Ladybug from Warwick NY
I have 3 of these under a Shadeblow (aka Serviceberry) tree near my front door, and in the shade of the house. It has grown very well under these circumstances. While a good size it doesn't announce its presence, but when I point it out everyone exclaims "Oh what a beauty". It is mixed in with ferns and primrose. The only problem I've had is when something crushed one plant to the ground last year and it didn't come back. So I'm ordering a replacement from WFF.
Latin Name Pronunciation: dye-sen'-truh
These delicate-looking plants are actually sturdy and trouble-free additions to the perennial border or woodland garden. An old-fashioned beauty, Dicentra spectabilis bears arching stems of pendant, puffy heart-shaped blooms in pink or white and can grow to three feet tall and as wide where happy. The longer-blooming, shorter forms boast attractive green to blue-green foliage that is lovely in the garden from spring to fall. Both types make excellent cut flowers.
Planting: Potted Dicentra should be planted with the crown at soil level. Bareroot Dicentra spectabilis should be planted with the crown 2″ below the soil line, but the crown of smaller bareroot varieties should be 1″ below the soil line.
Light/Watering: Bleeding Heart thrives in partial to full shade, although flowering is best with morning sun and afternoon shade. Consistent watering is best for all; D. spectabilis will go dormant during dry conditions in summer.
Fertilizer/Soil and pH: These plants are at their best in evenly moist, rich soil in partial to full shade. A two-inch layer of mulch will help buffer soil moisture and keep the ground cooler. A slightly acidic soil (pH 6.0 to 6.5) is ideal, but plants will tolerate a pH up to 7.5. Apply compost or a general purpose, granular fertilizer in spring.
Pests/Diseases: Dicentra is occasionally bothered by slugs and snails, but this is rarely a serious problem. If grown in poorly drained, wet soil, the crowns of the plants may rot. Avoid these soils and allow good air circulation. Keep mulch several inches away from the base of the plants.

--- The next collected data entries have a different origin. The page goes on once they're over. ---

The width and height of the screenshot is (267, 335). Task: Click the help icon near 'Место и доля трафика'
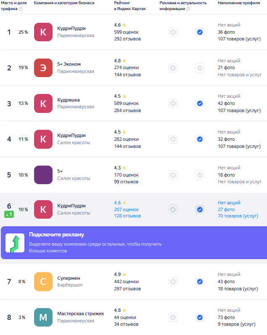point(21,9)
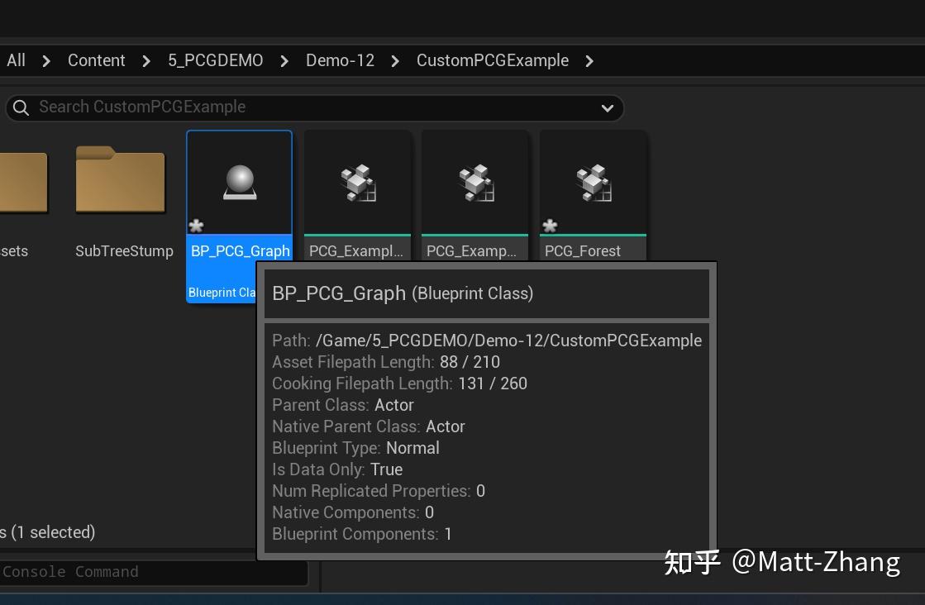Screen dimensions: 925x605
Task: Click the plugin badge on PCG_Forest
Action: [550, 225]
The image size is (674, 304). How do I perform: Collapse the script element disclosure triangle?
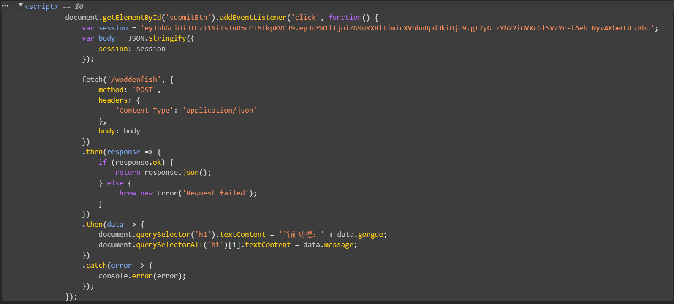tap(20, 5)
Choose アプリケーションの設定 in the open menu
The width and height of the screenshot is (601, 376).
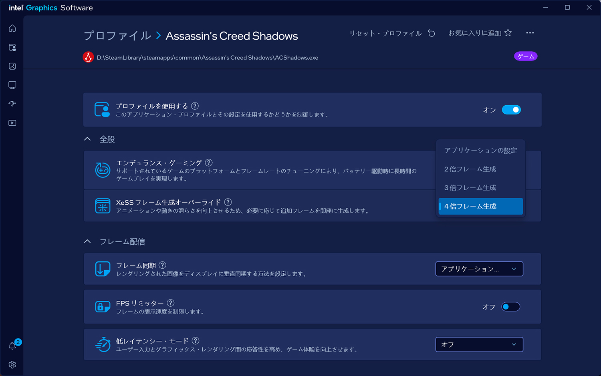point(480,150)
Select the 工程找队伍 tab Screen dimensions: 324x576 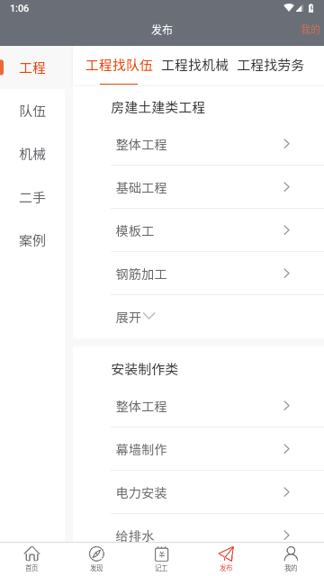click(119, 66)
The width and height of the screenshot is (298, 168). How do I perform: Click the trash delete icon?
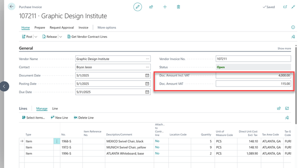[x=178, y=7]
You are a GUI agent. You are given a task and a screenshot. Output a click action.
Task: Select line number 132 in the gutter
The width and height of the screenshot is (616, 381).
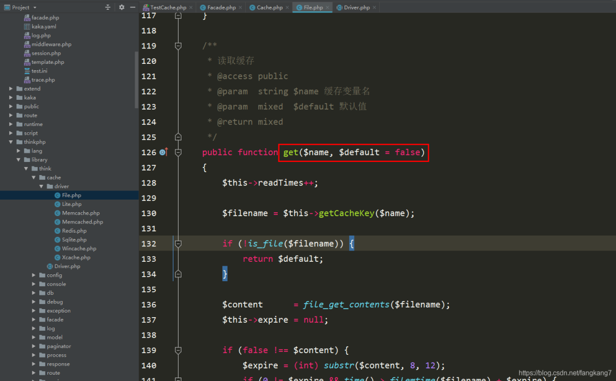[x=149, y=243]
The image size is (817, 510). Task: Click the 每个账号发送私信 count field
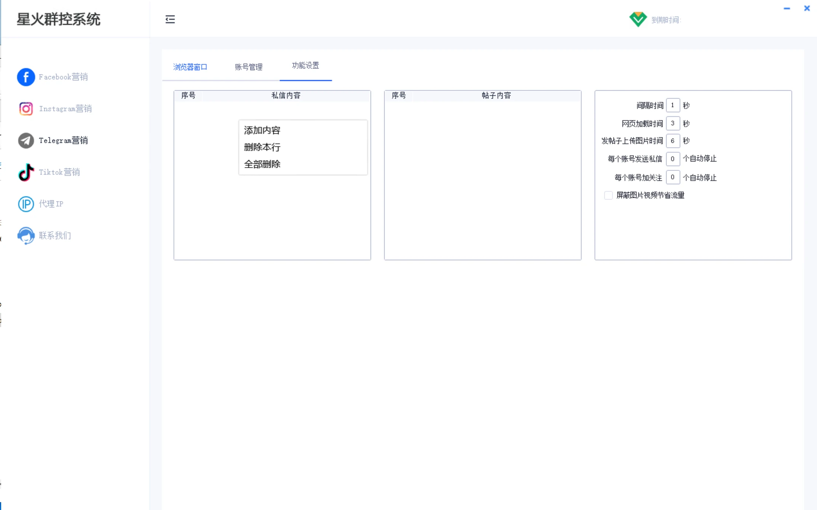click(x=673, y=159)

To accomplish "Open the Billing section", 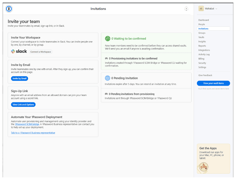I will [201, 59].
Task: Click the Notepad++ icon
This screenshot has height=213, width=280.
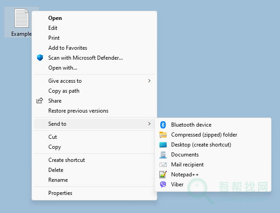Action: point(163,175)
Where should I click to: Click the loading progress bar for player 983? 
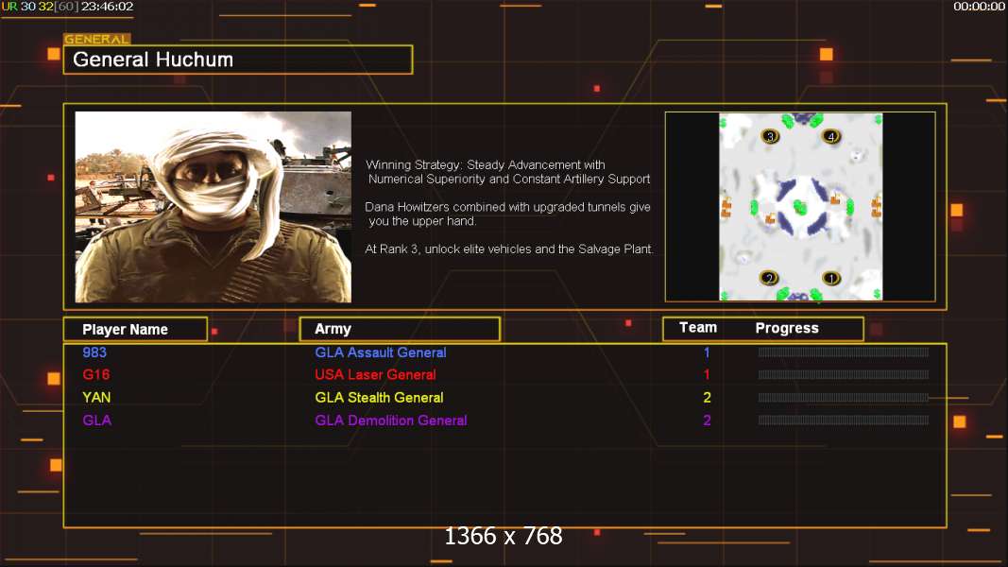pos(844,352)
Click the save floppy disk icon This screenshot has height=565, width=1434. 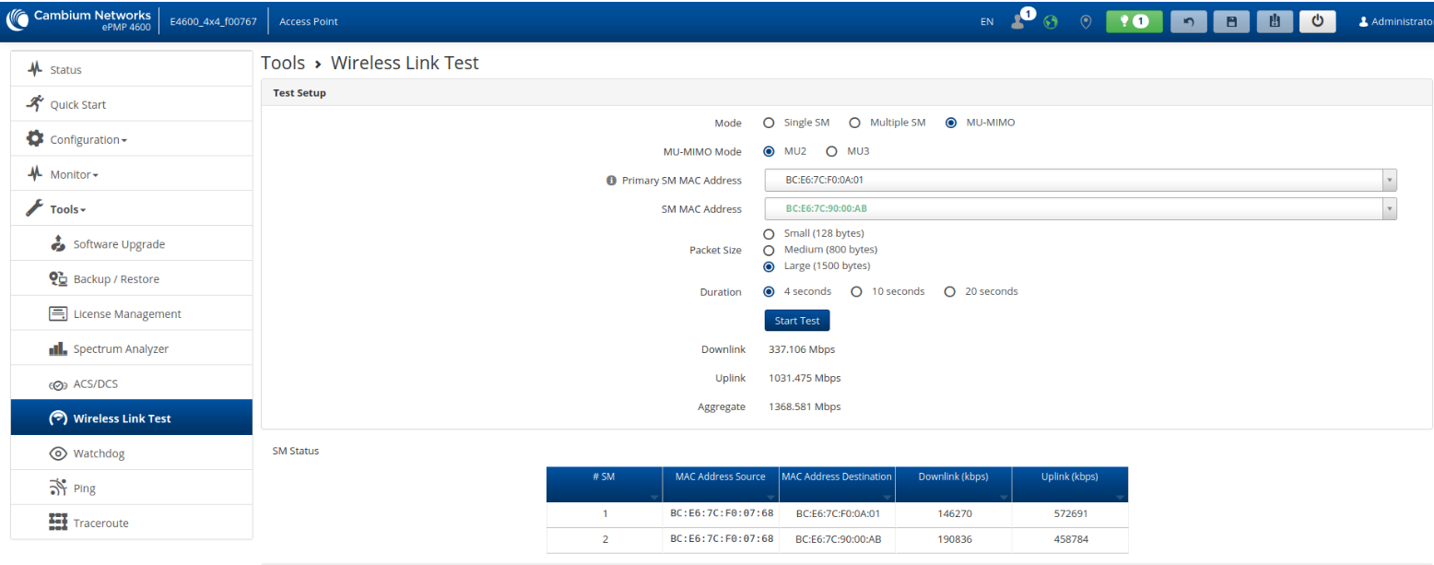(x=1231, y=21)
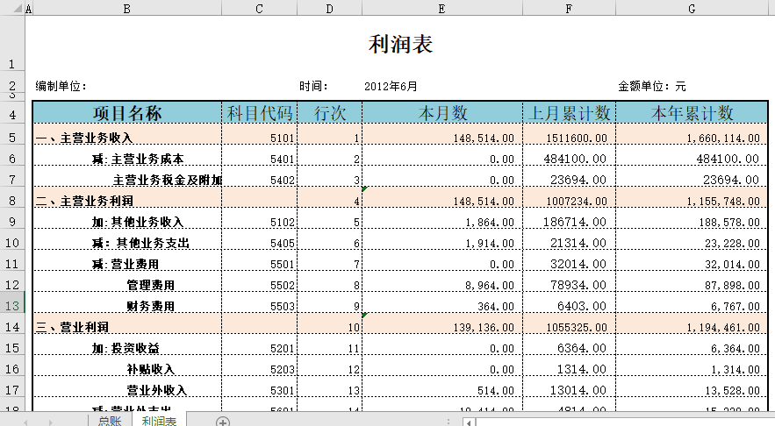Select the cell with value 139,136.00
This screenshot has height=426, width=775.
(x=484, y=327)
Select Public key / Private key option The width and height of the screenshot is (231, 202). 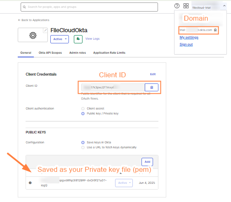click(x=83, y=114)
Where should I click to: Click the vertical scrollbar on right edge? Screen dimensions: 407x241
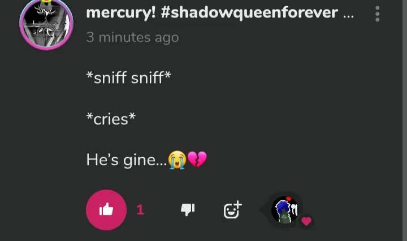coord(405,121)
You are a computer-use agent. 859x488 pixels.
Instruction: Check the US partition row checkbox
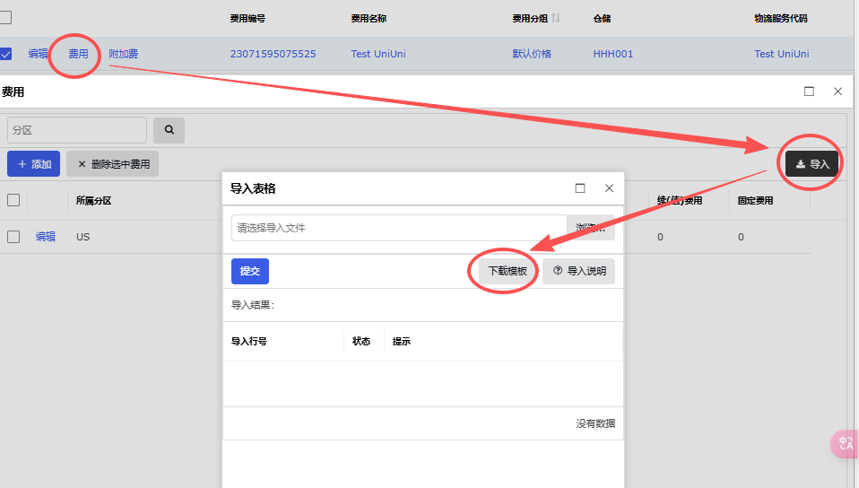[13, 237]
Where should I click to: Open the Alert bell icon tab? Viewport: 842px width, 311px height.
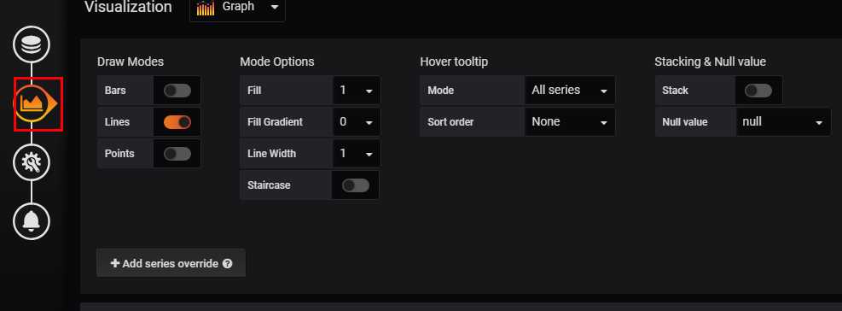coord(32,221)
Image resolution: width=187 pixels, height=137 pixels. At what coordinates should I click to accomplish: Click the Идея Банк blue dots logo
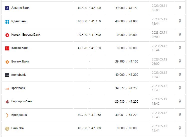pyautogui.click(x=7, y=22)
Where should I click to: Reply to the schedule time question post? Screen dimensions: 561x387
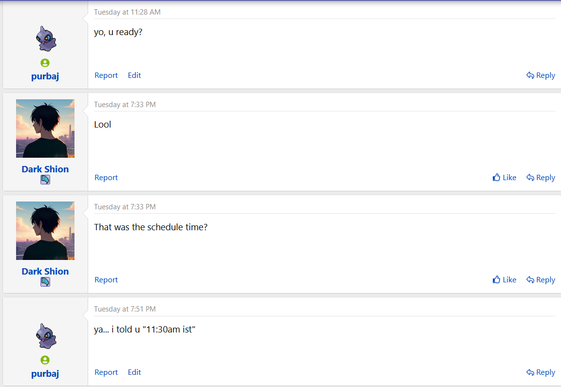click(x=541, y=280)
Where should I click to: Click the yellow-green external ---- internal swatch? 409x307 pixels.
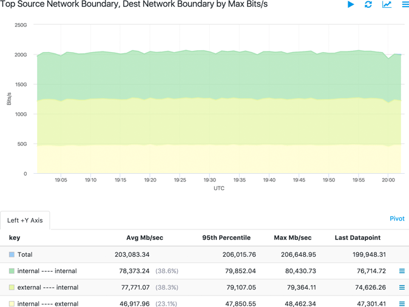pos(12,288)
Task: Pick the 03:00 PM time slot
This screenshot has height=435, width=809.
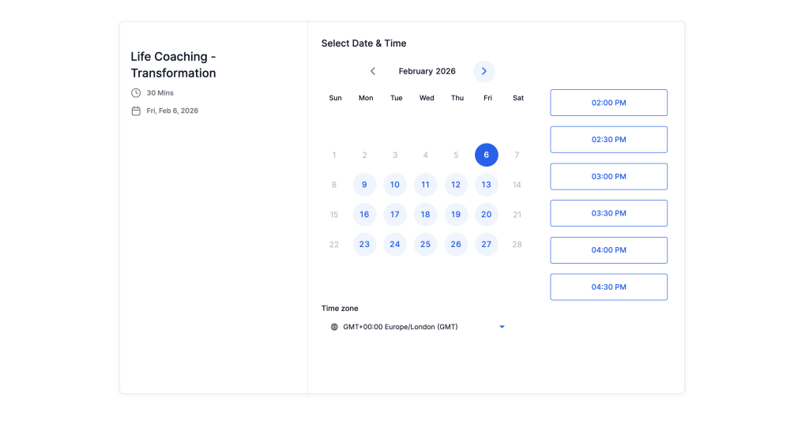Action: [608, 177]
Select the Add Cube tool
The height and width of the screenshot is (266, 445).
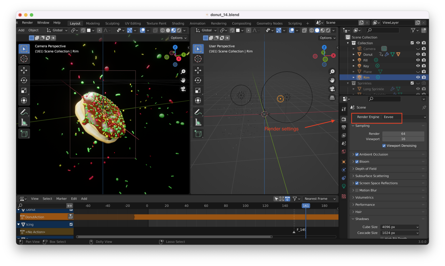click(x=24, y=133)
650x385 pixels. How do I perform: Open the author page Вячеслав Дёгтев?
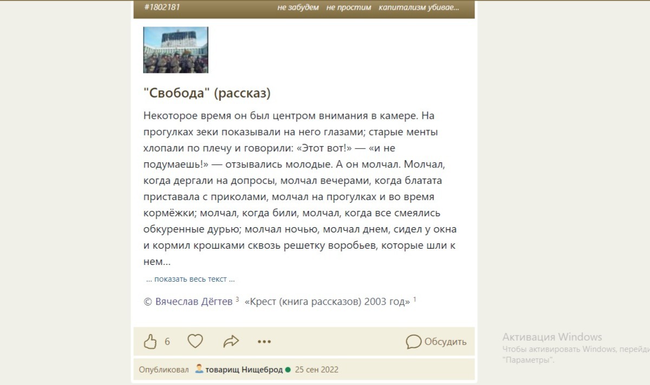point(194,301)
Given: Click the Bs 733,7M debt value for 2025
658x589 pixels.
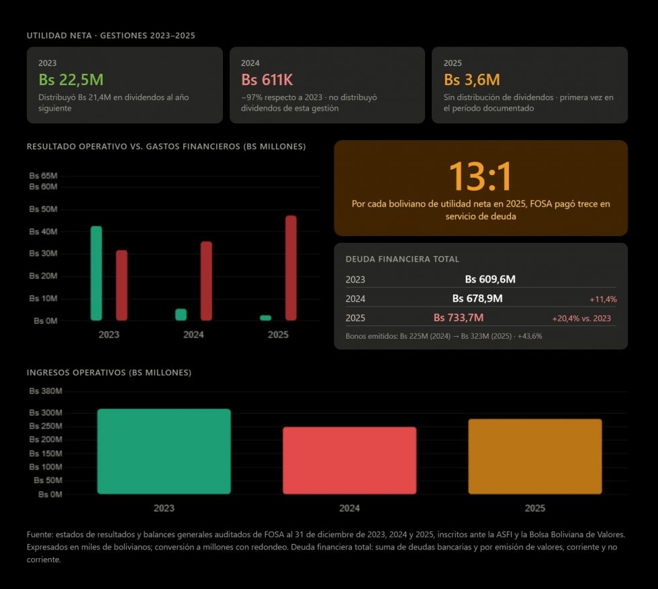Looking at the screenshot, I should (x=459, y=318).
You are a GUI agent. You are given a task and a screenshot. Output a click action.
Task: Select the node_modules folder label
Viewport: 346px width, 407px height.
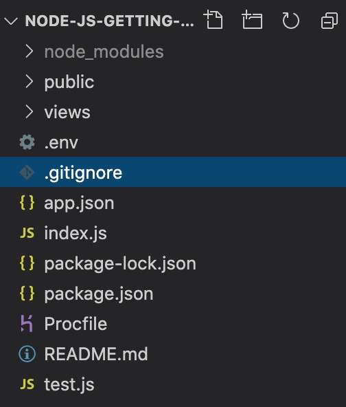click(x=104, y=52)
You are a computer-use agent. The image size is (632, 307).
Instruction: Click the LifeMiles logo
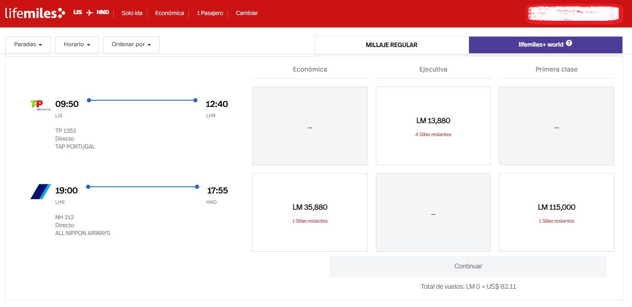pyautogui.click(x=35, y=13)
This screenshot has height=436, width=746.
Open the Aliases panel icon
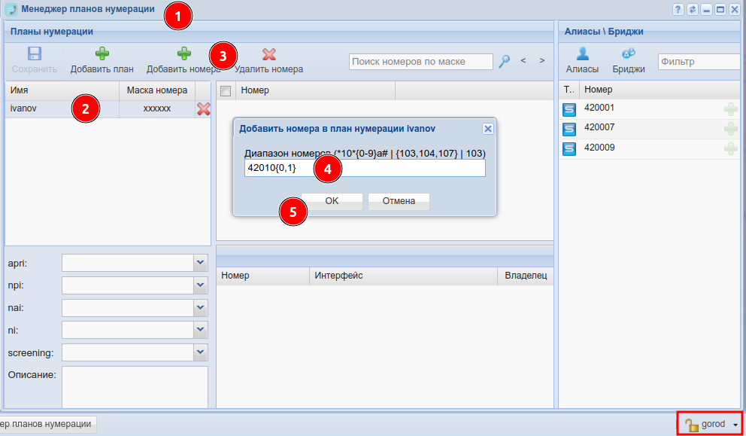click(x=582, y=54)
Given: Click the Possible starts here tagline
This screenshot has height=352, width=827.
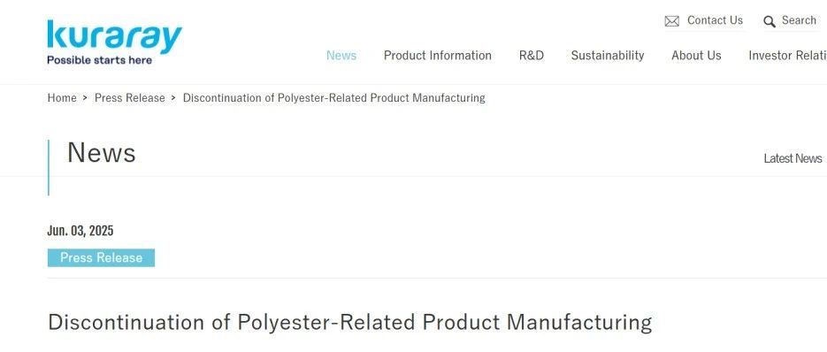Looking at the screenshot, I should [100, 60].
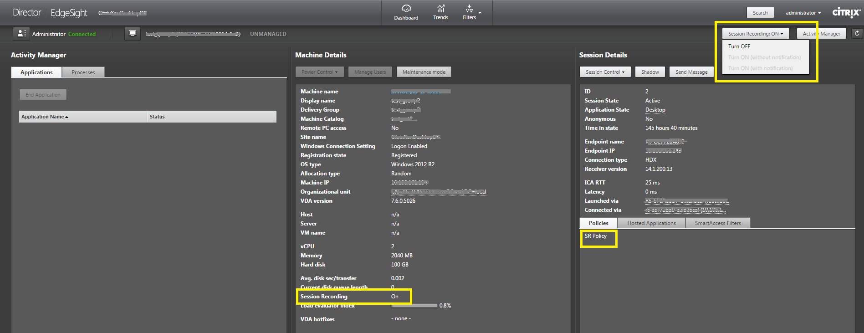Click the refresh icon beside Activity Manager
Image resolution: width=864 pixels, height=333 pixels.
tap(857, 33)
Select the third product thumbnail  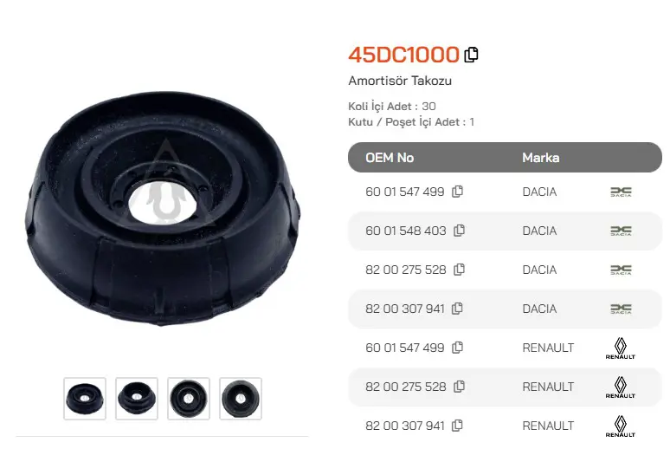pos(189,399)
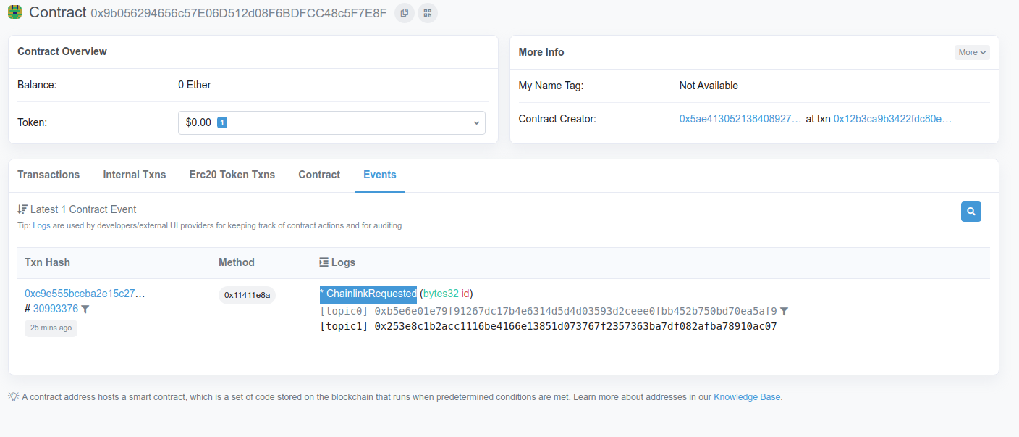Viewport: 1019px width, 437px height.
Task: Copy the contract address
Action: click(x=404, y=12)
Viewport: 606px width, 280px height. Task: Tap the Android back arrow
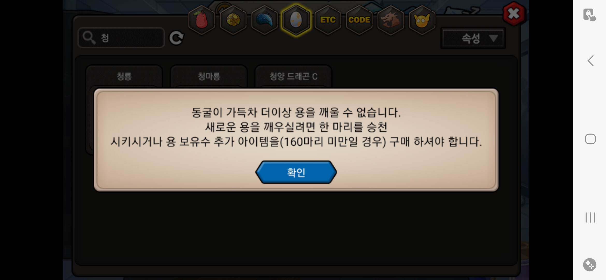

Companions: Dicentra is lovely with other denizens of light shade such as Aquilegia, Ferns, Tiarella, Campanula, Alchemilla, Phlox divaricata, and Pulmonaria, and truly enlivens woodland gardens. Plant D. spectabilis with Hosta or spreading perennial Geraniums, or fill in with annuals when this plant goes dormant in summer.
Reflowering: The smaller varieties of Dicentra will bloom right up until frost in temperate climates, especially if old flower stems are removed. In areas with very hot summers, flowering may stop but will resume with cooler weather. Regular removal of yellowing foliage will keep plants looking fresh.
Dividing/Transplanting: If desired, plants can be gingerly divided in early spring; gently separate the brittle roots, replanting vigorous pieces from the outer edge of the plant.
End-of-Season Care: Remove dead foliage after a killing frost in autumn, or anytime it becomes unattractive. A light mulch after the ground freezes will protect from winter heaving.
Calendar of Care
Early Spring: Apply a light application of balanced or slow-release fertilizer or side-dress with compost and organic amendments when new growth appears. Water well if it is unseasonably dry, as plants prefer evenly moist soil. Divide or transplant if needed as soon as you see new growth.
Mid-Spring: Watch for snail or slug damage and treat accordingly with baits or by handpicking. Apply a two-inch organic mulch as soon as soil warms, keeping the material away from the crowns of the plants.
Late Spring: Water regularly if the season is dry.
Summer: Plant summer annuals to fill in gaps where Dicentra spectabilis has gone dormant. Groom plants to keep them attractive by removing yellowing leaves and old flower stems.
Fall: Cut foliage back to soil level, and apply a winter mulch after the ground freezes.